## [Extract to read]

--------------------------------------------------

| By |
|
During the last five years, DSP manufacturers have heavily invested in in-house code-generation tools that fully target their DSP's feature set, bringing the compiler to the point where it now can efficiently support contemporary DSP architectures. Some independent compiler vendors also invested in compiler R&D, advancing the technology, and delivering compilers that are competitive with or that outperform the proprietary tools of DSP manufacturers.
The mechanisms enabling this technology to work differ significantly from traditional compiler technology. This article focuses on code-generation techniques for DSPs and examines the architecture and optimizations applied in a DSP compiler as well as the framework to build such a compiler. TASKING's StarCore compiler and VIPER compiler framework will be the reference platform to illustrate the concepts in this article.
The compiler framework
Packaged standard DSP cores with a fixed architecture are not always the most optimal solution in terms of speed, power consumption, size, and economics. Therefore, configurable DSP cores exist, which are customizable in terms of:
- Instruction set and availability of hardware accelerators
- Number and mix of functional units
- Addressing modes and instruction/addressing-mode combinations
- Available number of registers
- Pipeline configuration
- Availability, size, and associativity of data caches
- Modular in such a way that new components can be easily added and existing components can be removed, modified, or replaced without impacting other components.
- Tight, requiring as few lines of target-dependent source code as possible so that the compiler writer can operate at a high level of abstraction. The target-dependent parts should be written almost entirely in languages other than C. The framework should automatically check at compiler-creation time for errors in the specification.
Reconfigurable cores require compilers that address changes and variants in the hardware at runtime. Major architectural changes, such as new instructions, addressing modes, or pipeline architecture, traditionally require a new compiler. Without rebuilding, this framework enables changes such as deletion of opcodes, registers, and addressing modes; changes in number and mix of functional-units; and changes in cache configuration.
Basic compiler architecture
The primary components of a compiler are the front and back ends. A front end reads the source files, performs lexical, syntactic, and semantic analysis, applies optimizations, and generates intermediate code. It depends primarily on the source language and is largely target-independent. The output of the front end is a Medium-level Intermediate Language (MIL), which is a canonical representation of the source code that contains all the information needed for code generation, such as symbol tables and debug information.
A back end includes the compiler sections that depend on the target machine. First, the instruction selector reads MIL input and translates it into a Low-level Intermediate Language (LIL). The LIL objects are defined using a target description language and correspond to a target processor instruction with the opcode, operands, and additional information used within the compiler. The back end then continues with instruction scheduling, register allocation, and optimizations that operate on the LIL. The output from a back end is either assembly or object code.
Figure 3 illustrates how the intermediate language representations MIL and LIL act as buses transferring information between optimization and code-generation phases. A set of local and global optimizers operates on MIL and LIL levels. The optimizers' behavior and the order in which they are invoked are both target- and application-dependent and can be further influenced by data obtained from the linker map file and execution profiles.

--------------------------------------------------

## [Aim A]
Copy the DSP compiler article word for word, starting at the words "- Tight, requiring" and stopping after "in the specification.".
## [Aim B]
Extend the DSP compiler article past its last sentence.

## [Listed entries]

--------------------------------------------------

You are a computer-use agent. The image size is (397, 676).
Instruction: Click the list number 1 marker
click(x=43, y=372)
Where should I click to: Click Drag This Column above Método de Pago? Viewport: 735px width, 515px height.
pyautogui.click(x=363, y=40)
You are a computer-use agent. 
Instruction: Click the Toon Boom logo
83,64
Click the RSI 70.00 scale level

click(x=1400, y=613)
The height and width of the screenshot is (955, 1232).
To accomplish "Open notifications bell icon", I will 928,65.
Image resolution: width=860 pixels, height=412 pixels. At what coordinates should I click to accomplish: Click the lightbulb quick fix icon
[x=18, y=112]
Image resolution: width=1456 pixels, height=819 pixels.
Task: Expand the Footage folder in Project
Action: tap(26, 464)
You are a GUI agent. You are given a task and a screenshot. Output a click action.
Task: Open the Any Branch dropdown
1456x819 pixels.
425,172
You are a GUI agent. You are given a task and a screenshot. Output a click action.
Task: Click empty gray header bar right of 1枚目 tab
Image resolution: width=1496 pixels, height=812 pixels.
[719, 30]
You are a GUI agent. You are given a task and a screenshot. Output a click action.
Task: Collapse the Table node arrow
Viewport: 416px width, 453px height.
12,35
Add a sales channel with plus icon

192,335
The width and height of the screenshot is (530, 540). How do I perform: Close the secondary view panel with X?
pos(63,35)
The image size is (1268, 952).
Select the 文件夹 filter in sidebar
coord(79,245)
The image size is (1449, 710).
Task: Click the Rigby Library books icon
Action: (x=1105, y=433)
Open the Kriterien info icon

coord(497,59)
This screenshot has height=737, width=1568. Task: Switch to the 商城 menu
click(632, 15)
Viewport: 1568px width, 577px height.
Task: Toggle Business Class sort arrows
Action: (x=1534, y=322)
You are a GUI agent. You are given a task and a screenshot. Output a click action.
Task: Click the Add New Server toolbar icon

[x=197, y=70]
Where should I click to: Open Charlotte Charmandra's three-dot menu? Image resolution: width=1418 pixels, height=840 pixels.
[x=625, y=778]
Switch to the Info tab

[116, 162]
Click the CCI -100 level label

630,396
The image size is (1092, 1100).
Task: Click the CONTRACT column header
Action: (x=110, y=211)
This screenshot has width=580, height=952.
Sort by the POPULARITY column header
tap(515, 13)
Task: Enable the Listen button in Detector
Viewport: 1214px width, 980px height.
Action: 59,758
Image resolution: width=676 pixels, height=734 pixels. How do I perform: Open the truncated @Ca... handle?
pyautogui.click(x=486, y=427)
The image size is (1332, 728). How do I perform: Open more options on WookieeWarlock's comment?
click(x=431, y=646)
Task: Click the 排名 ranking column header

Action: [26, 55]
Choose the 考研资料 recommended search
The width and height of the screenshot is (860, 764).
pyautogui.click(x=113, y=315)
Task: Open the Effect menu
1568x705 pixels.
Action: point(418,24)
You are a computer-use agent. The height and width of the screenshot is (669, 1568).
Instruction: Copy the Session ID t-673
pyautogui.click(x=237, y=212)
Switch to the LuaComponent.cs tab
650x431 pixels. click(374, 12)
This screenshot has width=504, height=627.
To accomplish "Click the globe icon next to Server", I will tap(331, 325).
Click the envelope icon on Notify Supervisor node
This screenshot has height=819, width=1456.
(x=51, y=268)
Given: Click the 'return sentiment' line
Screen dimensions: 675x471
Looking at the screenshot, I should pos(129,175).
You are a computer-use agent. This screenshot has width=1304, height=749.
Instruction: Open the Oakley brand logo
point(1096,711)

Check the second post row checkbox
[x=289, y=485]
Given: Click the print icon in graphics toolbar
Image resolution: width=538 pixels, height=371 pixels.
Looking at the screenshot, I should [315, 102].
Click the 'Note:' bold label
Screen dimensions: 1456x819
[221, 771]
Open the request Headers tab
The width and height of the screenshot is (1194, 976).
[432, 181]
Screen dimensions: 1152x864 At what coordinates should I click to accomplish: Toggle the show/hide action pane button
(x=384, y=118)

--------------------------------------------------

## [Result A]
- Tight, requiring as few lines of target-dependent source code as possible so that the compiler writer can operate at a high level of abstraction. The target-dependent parts should be written almost entirely in languages other than C. The framework should automatically check at compiler-creation time for errors in the specification.

## [Result B]
Advanced front ends can process multiple source modules, and then present the MIL for the entire application to the back end, thereby widening the scope for applying global optimizations. Typically, at the application-wide level, optimizations include:
- Global overlaying of constants
- Aggregation of global references
- Global inlining
- Inter-procedural alias analysis
- Inter-procedural constant propagation
- Code compression
ISO-C and C++ do not efficiently support DSP architectural features such as complex memory systems, address-generation units, fixed-point arithmetic, and data/instruction-level parallelism. To enable the compiler to employ these features, either C/C++ language extensions and/or a large set of intrinsic functions and pragmas are built into a DSP compiler.
Language extensions provide a superior solution because they increase readability and maintainability of source code, allow the compiler to perform thorough static error checking, enable optimizers to fully exploit the parallelism of the target architecture, and simplify debugging. Through language extensions, the debugger can display fixed-point types in the correct format and apply modulo and bit-reversed address modification when applicable.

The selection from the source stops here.